(EXERCISE INSTRUCTIONS)
a: Pull out the portion of the passage on campus sexual assault between "It is true that" and "absolutely no consent).", inclusive, copying it word for word.
b: According to the passage on campus sexual assault, what did Lena Sclove remind survivors of sexual assault at the end of her press conference?

==== DOCUMENT SEGMENT

It is true that in the case of universities and colleges, the administrations must negotiate the fact that both the attacker and the survivor are probably affiliated with the institution and that the institution is then liable for both sides of the situation. However, these institutions often choose to defend the perpetrator of the crime instead of the person attacked. We live in a society that thrives because of systemic misogyny and endorses rape culture legally (as seen through Brown University’s careless treatment of horrific cases of sexual violence), socially (experienced any time someone responds to a rape accusation by suggesting that the survivor “was asking for it”), and in the media (every time a TV show or movie glorifies a man having his way with a partner with absolutely no consent).
At the end of Lena Sclove’s press conference, she reminded any survivors of sexual assault listening to her that they did not do anything wrong. Sexual assault survivors never deserve to be attacked, violated and humiliated by another human being. Universities that choose to protect rapists and sexual assaulters because it’s too “hard” to publicly condemn the spiritual, emotional, and phyical trauma that is rape institutionalize the misogyny and sexual violence endemic in our society and continually wrong their students.

========
==== ENTRIES SHOWN

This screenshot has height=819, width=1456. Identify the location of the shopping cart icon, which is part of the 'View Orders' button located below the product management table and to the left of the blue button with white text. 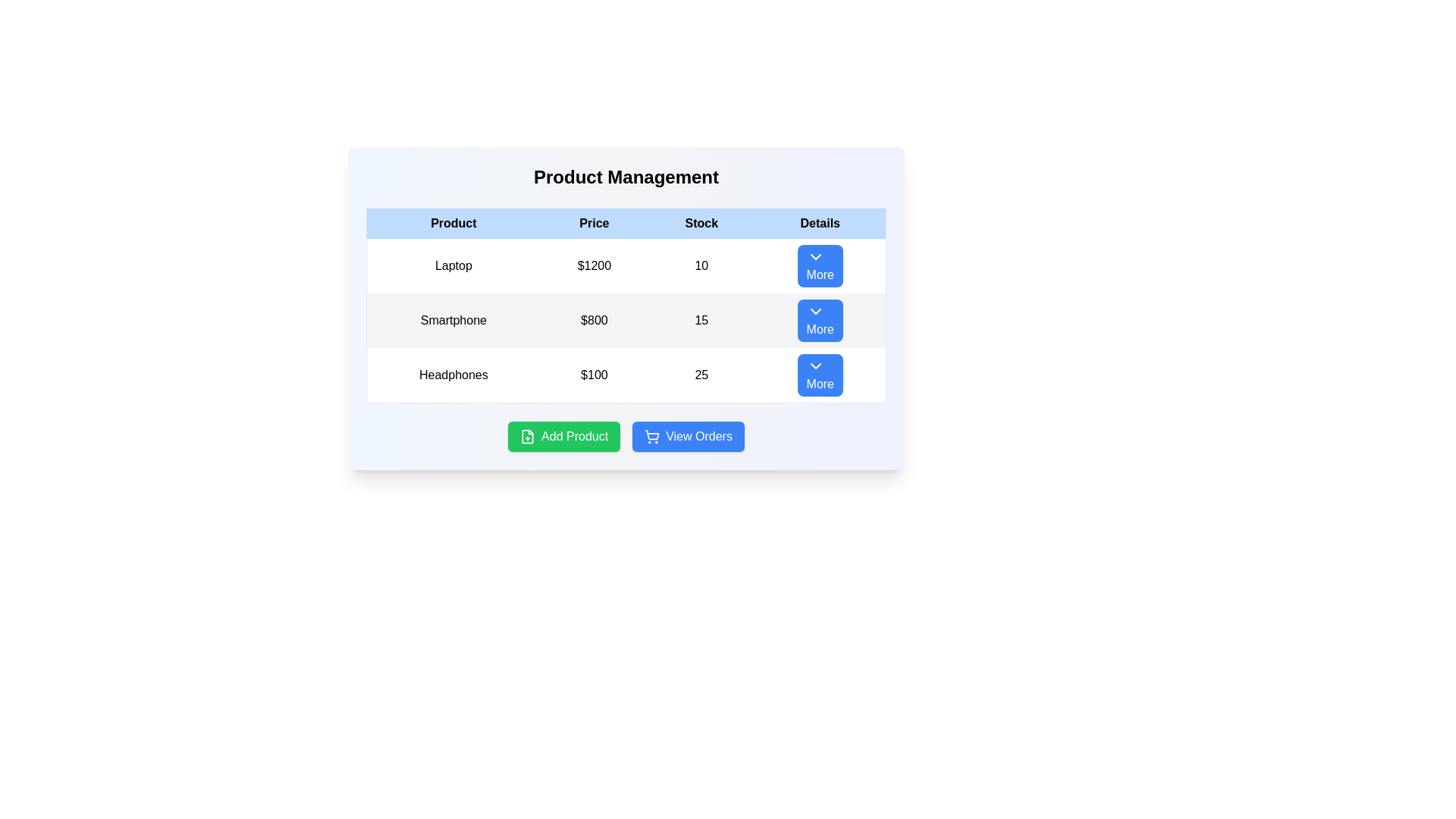
(652, 436).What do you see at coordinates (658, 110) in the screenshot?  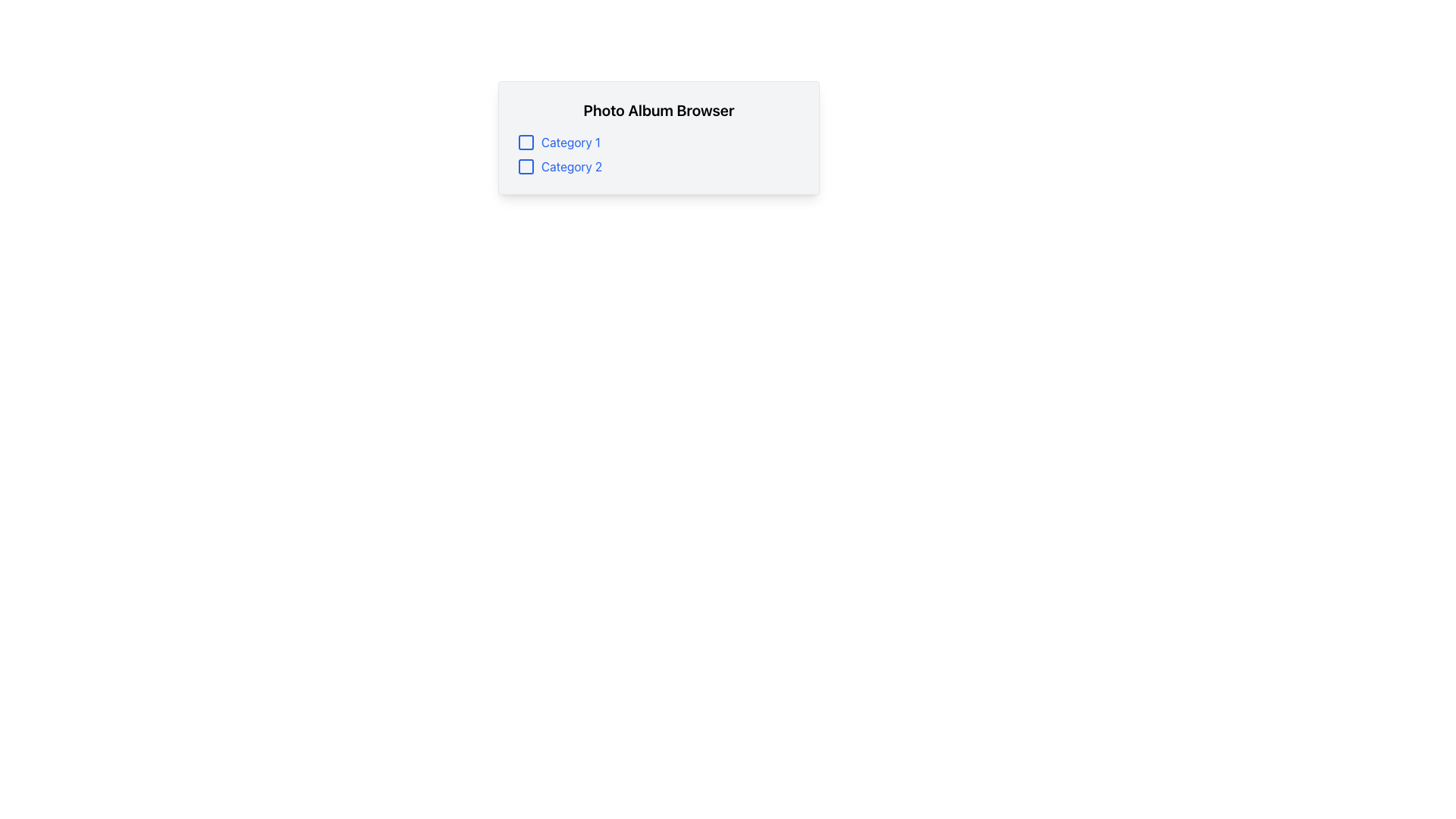 I see `the static text header that serves as the title for the section listing categories or options related to photo albums` at bounding box center [658, 110].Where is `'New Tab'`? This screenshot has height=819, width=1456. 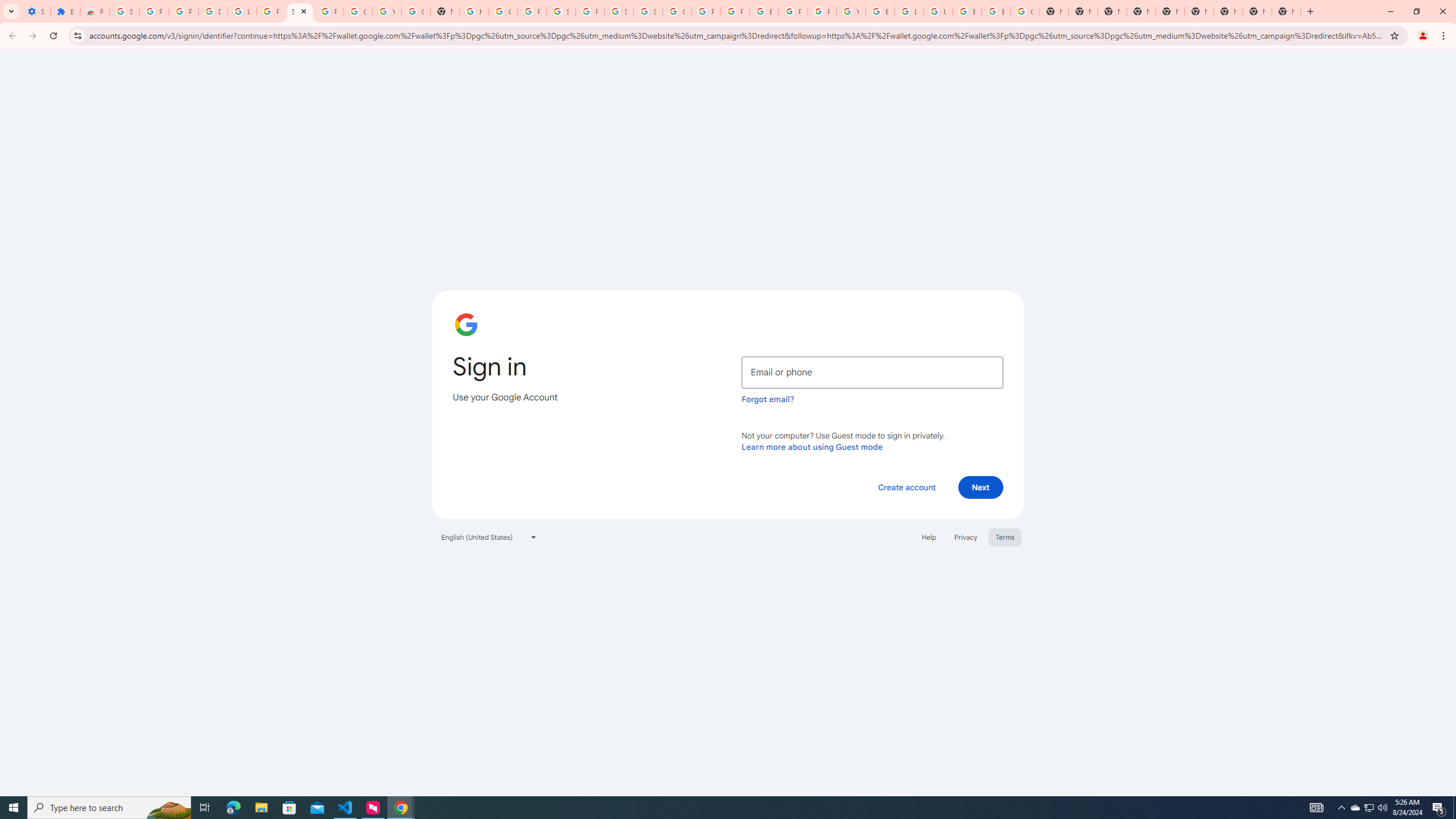
'New Tab' is located at coordinates (1228, 11).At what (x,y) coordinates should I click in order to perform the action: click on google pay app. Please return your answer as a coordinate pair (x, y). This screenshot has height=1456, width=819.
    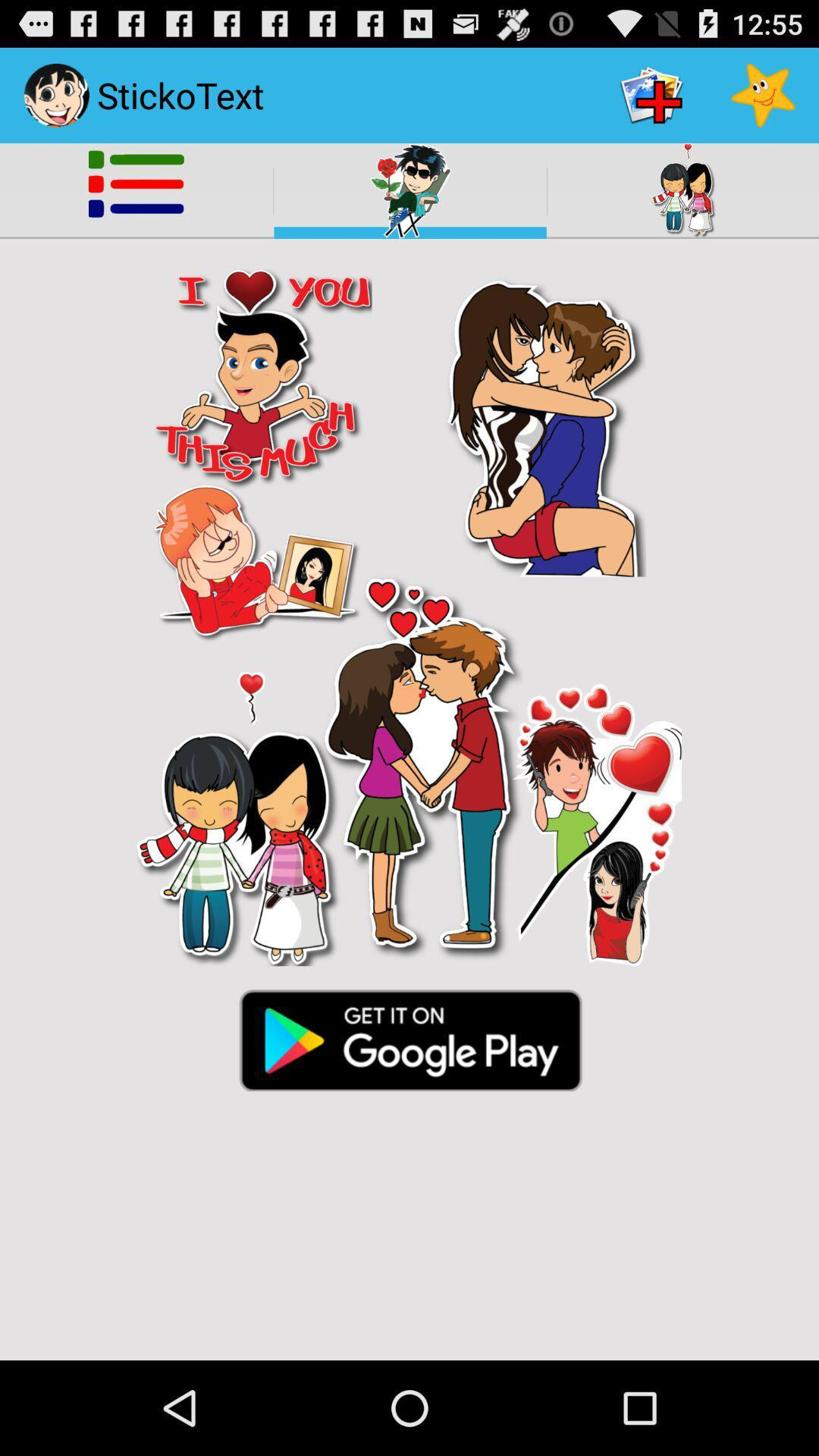
    Looking at the image, I should click on (410, 1038).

========

(PER-TASK ANSWERS)
a:
It is true that in the case of universities and colleges, the administrations must negotiate the fact that both the attacker and the survivor are probably affiliated with the institution and that the institution is then liable for both sides of the situation. However, these institutions often choose to defend the perpetrator of the crime instead of the person attacked. We live in a society that thrives because of systemic misogyny and endorses rape culture legally (as seen through Brown University’s careless treatment of horrific cases of sexual violence), socially (experienced any time someone responds to a rape accusation by suggesting that the survivor “was asking for it”), and in the media (every time a TV show or movie glorifies a man having his way with a partner with absolutely no consent).

b: She reminded them that they did not do anything wrong.